DPR Bentuk Panja Revisi UU IKN
Panja dibentuk setelah DPR mendengarkan pandangan pemerintah tentang alasan revisi UU IKN yang baru disahkan setahun lalu.
Panja dibentuk setelah DPR mendengarkan pandangan pemerintah tentang alasan revisi UU IKN yang baru disahkan setahun lalu.
DPR Bentuk Panja Revisi UU IKN
Komisi II DPR RI membentuk Panitia Kerja (Panja) untuk membahas revisi UU No.3 Tahun 2022 tentang Ibu Kota Negara (IKN).
Panja dibentuk setelah DPR mendengarkan pandangan pemerintah tentang alasan revisi UU IKN yang baru disahkan setahun lalu.

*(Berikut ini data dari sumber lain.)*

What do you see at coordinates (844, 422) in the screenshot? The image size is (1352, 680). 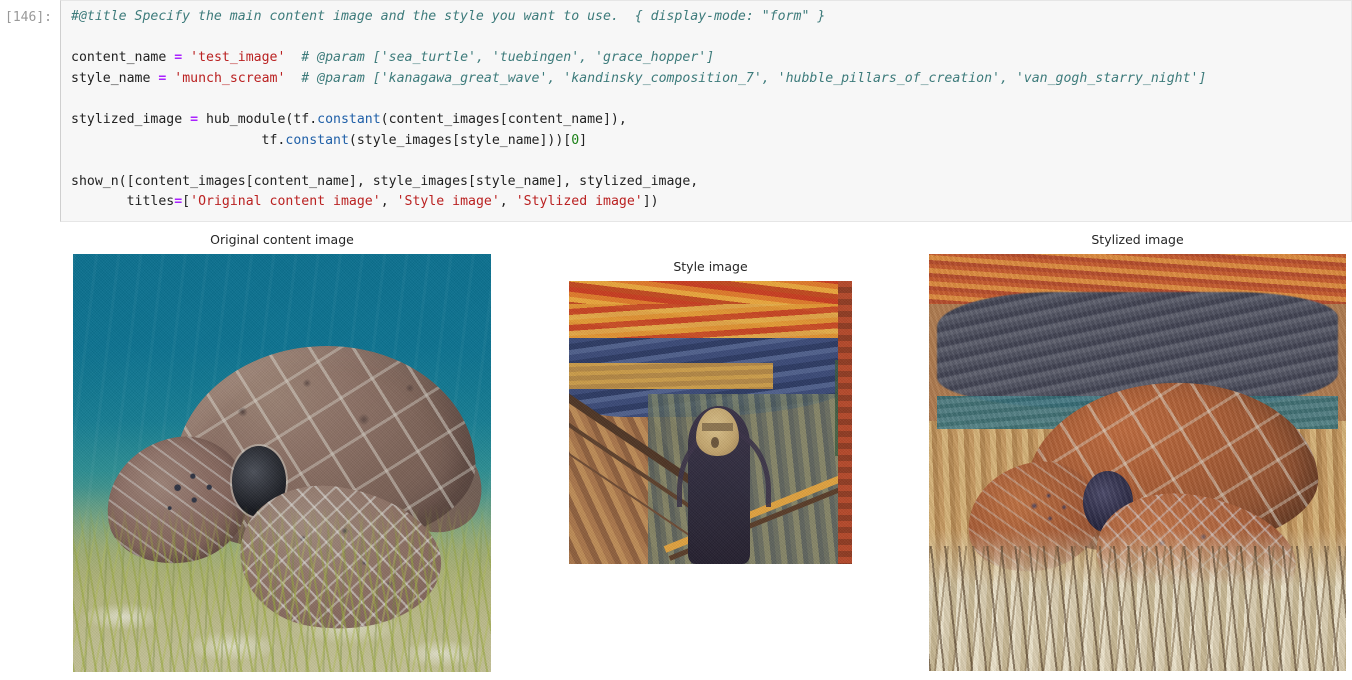 I see `scream-right-edge` at bounding box center [844, 422].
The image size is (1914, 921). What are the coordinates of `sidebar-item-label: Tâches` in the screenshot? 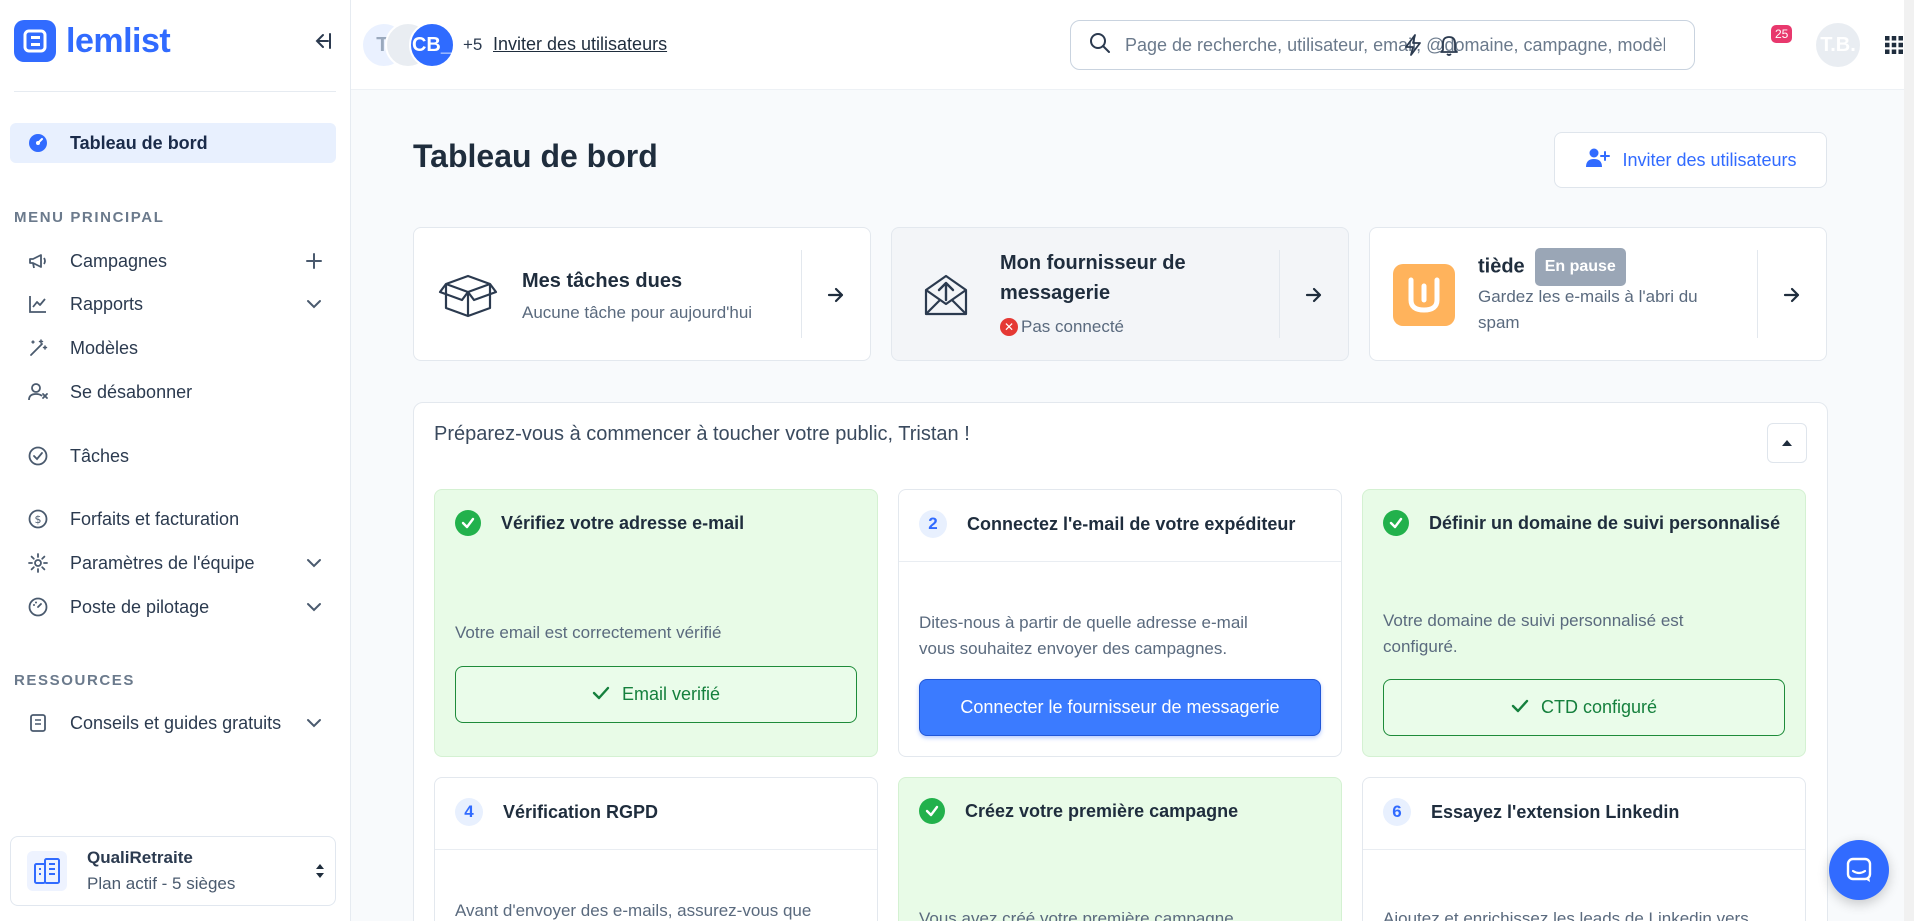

"Dengan sudah dijelaskan dan diserahkannya rancangan undang-undang ini secara simbolik maka dengan ini juga kita bisa segera langsung membentuk panja dan kepada para kapoksi untuk dapat menyerahkan nama-nama anggota Panja paling lambat tanggal 22 Agustus 2023," ujar Wakil Ketua Komisi II DPR RI Ahmad Doli Kurnia saat rapat kerja dengan pemerintah di Kompleks Parlemen, Senayan, Jakarta, Senin (21/8).
Selanjutnya, kata Doli, fraksi-fraksi akan menyerahkan daftar inventarisasi masalah paling lambat tanggal 30 Agustus 2023.
"Sekaligus penyerahan dim kepada sekretariat Komisi II paling lambat pada tanggal 30 Agustus 2023," ujar Doli.
Doli menjelaskan, langkah berikutnya adalah diambil keputusan untuk menyetujui pembentukan Panja revisi UU IKN.
Pemerintah menjabarkan alasan perlunya revisi UU IKN. Menteri PPN/Kepala Bappenas Suharso Monoarfa mengatakan, ada resiko apabila UU IKN tidak direvisi. Pertama, akan terjadi benturan dengan UU sektoral sehingga bakal mempengaruhi pengambilan keputusan.
"Terjadinya berbenturan dengan UU sektoral, yang dapat mempengaruhi pengambilan keputusan,"
ujar Suharso.
Kedua, kata Suharso, masih akan terjadi tarik menarik dan lepas kewenangan di internal pemerintah. Hal ini akan mempersulit Otorita IKN sehingga perlu diberikan kewenangan lebih.
"Yang kedua kemungkinan masih terjadi tarik menarik dan lepas kewenangan di internal pemerintah, yang mempersulit otorita," ujar Suharso.
Terakhir, kegiatan operasional Otorita IKN tidak leluasa dan tidak efisien dengan menggunakan undang-undang yang berlaku. "Yang keempat publik berpotensi menghadapi kesulitan dalam memperoleh pelayanan perizinan maupun pelayanan publik," jelas Suharso.